All eyes were on Shalane Flanagan, the first American woman to win the race in 40 years.

READ: Shalane Flanagan Becomes First American Woman To Win New York City Marathon Since 1977

One by one, the winners of the marathon were called to the stage Monday morning. The champion’s ceremony recognized the winners of the youth invitational, the wheelchair division, and of course the professional men’s and women’s categories.

Afterwards, Shalane Flanagan talked about what went through her mind as she approached the finish line.

“I’ve had this dream for a long time and it seemed so far away and like maybe it would never happen for me,” she said. “So I felt this extreme sense of validation that like my dreams were really worthy.”

Flanagan first ran the race back in 2010 and came in second. Training for and competing in the Olympics kept her from returning to the Big Apple until this year.

So what was the key to her success this time around?

The 36-year-old Bostonian says she thinks it was a back injury she suffered nine months ago.

“It allowed me to really rest and I felt like I had way more energy to give to this training, to this buildup and to this race,” she said.
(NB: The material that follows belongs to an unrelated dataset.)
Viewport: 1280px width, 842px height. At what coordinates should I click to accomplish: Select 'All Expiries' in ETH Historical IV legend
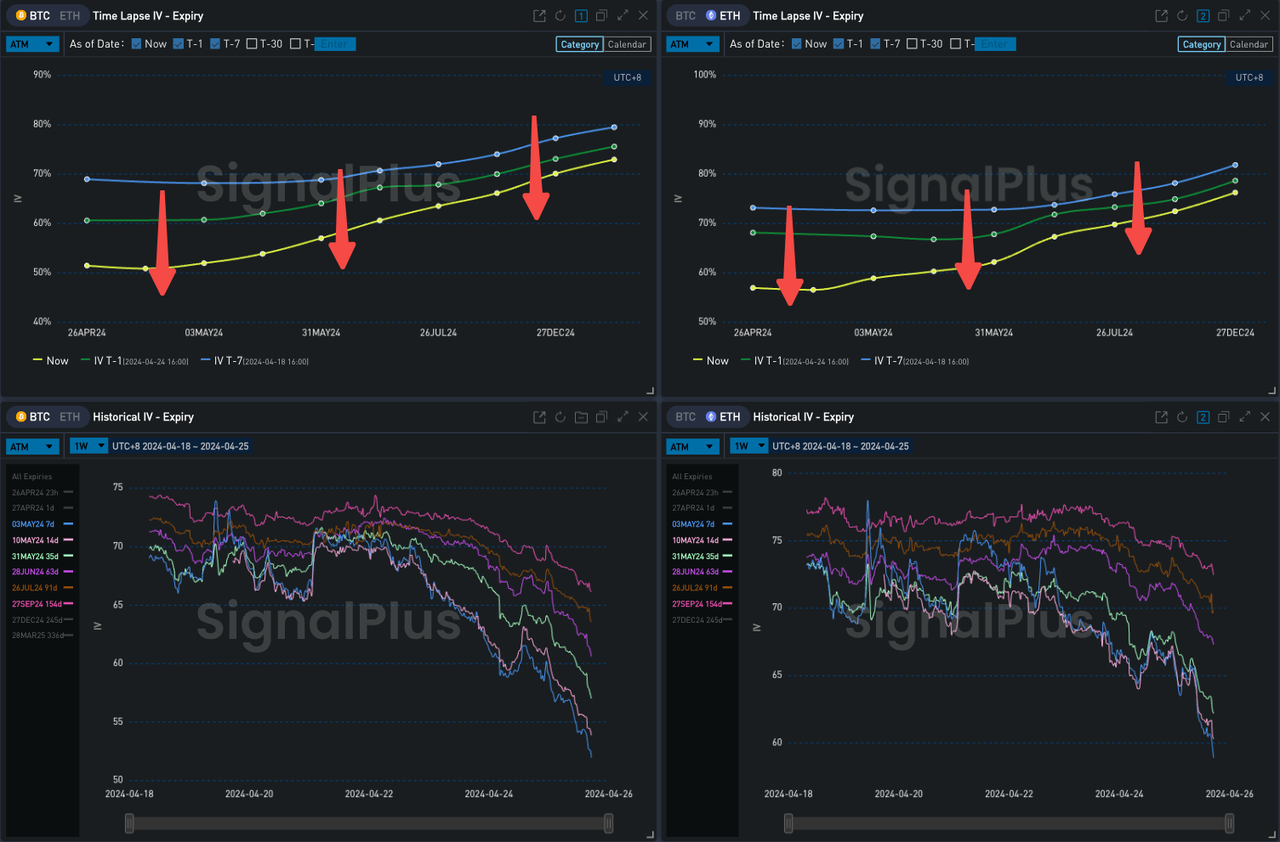tap(692, 477)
Flanagan says athletics have always given her a huge sense of self-confidence and pride, and hopes her win inspires others.

The winners of the youth invitation say Flanagan’s success and their own makes them want to keep running.

“I had this rush of energy and started sprinting to the finish,” 16-year-old Peekskill resident Nolan DeFreitas told CBS2’s Elise Finch.

“It’s a good feeling, and I’m just thinking of the future how I can keep going,” 11-year-old Bed-Stuy resident Rainn Sheppard said.

Marathon organizers say this is the time for all the runners to celebrate, not just the winners. They say getting to the line is a huge accomplishment, even if it’s just the starting line.

“Just to get to that point, to build the courage to actually go through this is a lot,” Jersey City resident Vanessa Recalde said.

The winning moment represented a lifetime of training and sacrifice for Flanagan, who planned for this year’s race to be her last marathon.

Now, she says she’s not so sure.

An avid cook, Flanagan says she’s looking forward to eating all the foods she’s been denying herself for months while she was training.